「キックの精度が我ながらエグい」代表・宇佐美貴史は1年前と別人に (3ページ目)

  • 高村美砂●取材・文 text&photo by Takamura Misa

 また、トップ下に関してもボールを触れるポジションだからこそ、状況によっていろんな選択肢からプレーを使い分けられていたしね。その3つ(のポジション)のうち、どれかが抜きん出ていいとは思わないけど、今は、その3つでプレーできることが、自分のよさかなとも思う」

 そうした充実感を得ながら、ドイツでのシーズンを戦い終えた宇佐美に日本代表選出の知らせが飛び込んできたのは、5月18日のこと。西野朗新監督が選んだ日本代表27名の中に、彼の名前はあった。

「この1年、チームで結果を残すことに必死すぎて、日本代表のことを考える余裕すらなかったから。自分ではないもう一人の誰かが僕に声をかけるなら......言葉を選ばずに言うなら、『ディープインパクトばりのまくりやな!』って感じ。

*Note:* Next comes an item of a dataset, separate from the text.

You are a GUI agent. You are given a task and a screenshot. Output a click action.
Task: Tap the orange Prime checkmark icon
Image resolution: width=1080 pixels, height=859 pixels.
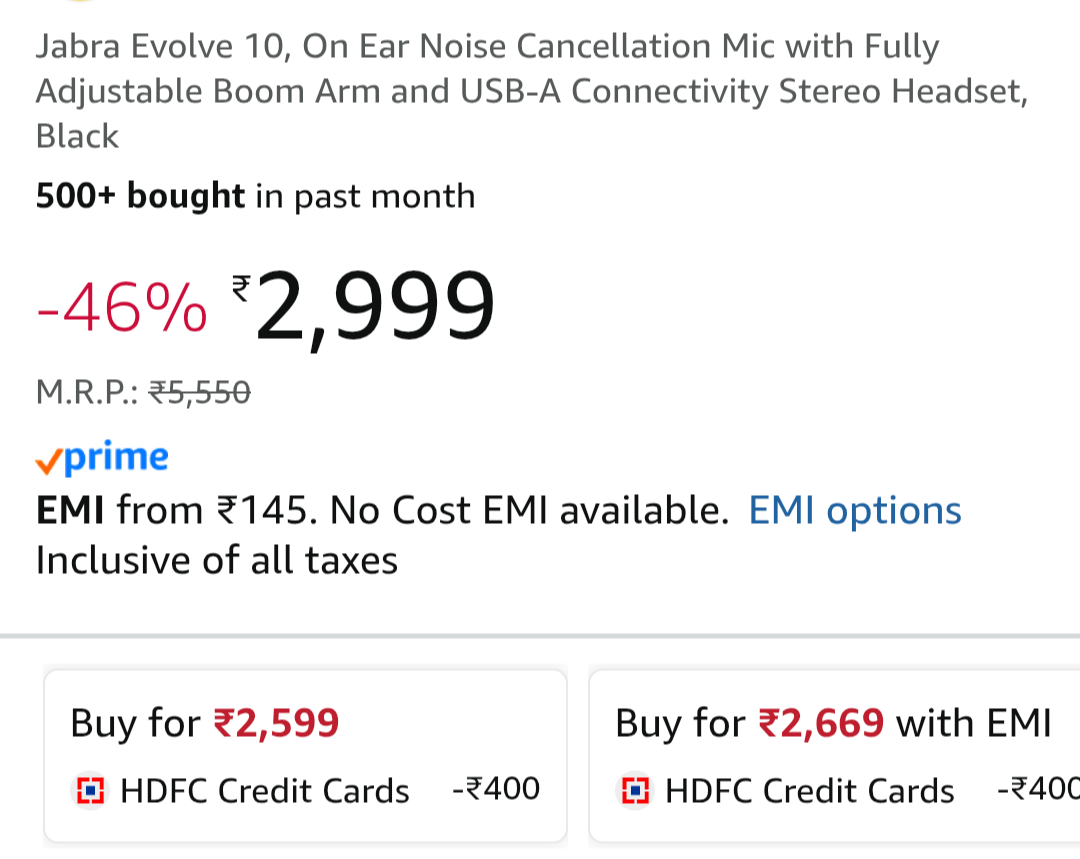[x=48, y=461]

 でも、そのくらい一時は遠くにあった日本代表だっただけに、今、素直に『ありのままの自分でいい』と思える状態でいけるのは......うん、悪くないね」

 一報を受け、そう話した宇佐美は、なおも日本代表への思いを言葉に変える。

「フォルトゥナでの戦いを通して思ったけど、結局、選手って目の前の1試合を全力で戦う先にしか、次はない。もちろん、これまでの経験上、日本代表となれば、国民の期待や注目度、責任の大きさが違うということは理解している。でも、そういう期待を意識して(プレーが)よくなるなら、全力で意識するけど、それがプレッシャーや自分のプレーの足かせになるなら、意識せずに戦うほうが、最終的には日本を代表して戦うことの責任を果たすことにつながるはず。